In liberal models of political organization, consent is viewed as conferred through elections, though this need not be the case. Elections are an important institutional mechanism in so far as they indicate the political sentiments of the electorate at a given point in time, but they can be less a clear expression of political will than a reaction to events (as demonstrated by the electoral reversal following the Madrid bombing in 2004), an act of political opposition (as seen when one group boycotts), or a general indication of weak efficacy (as expressed in low turn out numbers) (Przeworski 1986; Elklit and Svensson 1997; Manning and Antic 2003). According to Alexander Bickel, “Elections, even if they are referenda, do not establish consent, or do not establish it for long. They cannot mean that much. Masses of people do not make clear-cut, long-range decisions” (Bickel 1975, 16).
Likewise, elections serve as a weak indicator of consent because the population may withdraw its consent during the period between elections. In strong democracies, alternative, legitimate avenues exist for the people to express their consent/dissent to the government. In weaker systems, these avenues are often lagging and few other mechanisms exist to allow the public to express its will, short of resorting to violence. The state, then, must provide some sort of access for citizens to engage those making decisions within the political process for the purposes of conveying their consent (or lack thereof). Bickel identifies “institutions validated by time and familiarity” populated by individuals who are open to receiving the interests of the population as the mechanism that provides this function. These institutions need not be democratically elected; tribal councils could easily meet the criteria (provided there is some mechanism to hold their members accountable should they stop responding to the interests of the population). The key point is that the population puts their trust in them and they actually function to convey the population’s consent to or rejection of the government to the government.

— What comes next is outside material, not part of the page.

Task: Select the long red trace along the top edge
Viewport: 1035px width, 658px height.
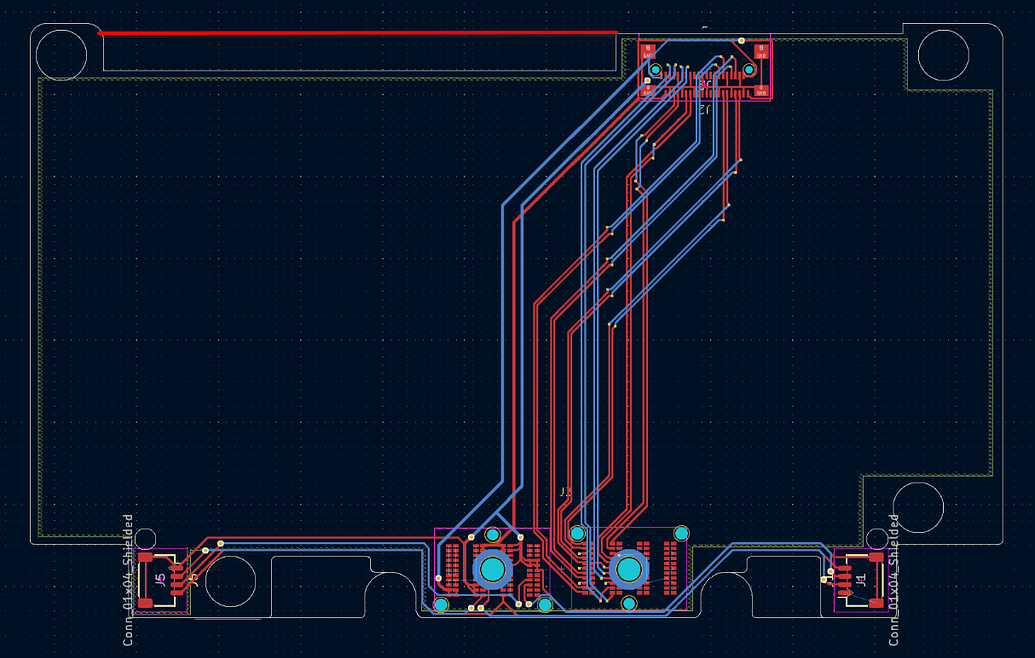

The obligation to provide the basic conditions for economic wellbeing is an equally essential function of state. Without these, individuals lack the basic tools to provide for their own welfare. The state need not be so activist as to guarantee a defined standard of living for each citizen (though it should not let its citizens starve or live at below subsistence levels if it possesses the capacity to prevent this). Rather, the state should set the objective conditions within which people can provide for their own wellbeing, based on individual capacity and motivation (Temkin 1986; Nussbaum 2002; Little 2003). Providing these baseline conditions is essential for the population maintaining autonomy from the state. Should the people rely exclusively on the state for its material wellbeing it would be impossible for them to simultaneously provide their consent to the state. Any compliance would come from the coercive power the state held over its citizens’ livelihood.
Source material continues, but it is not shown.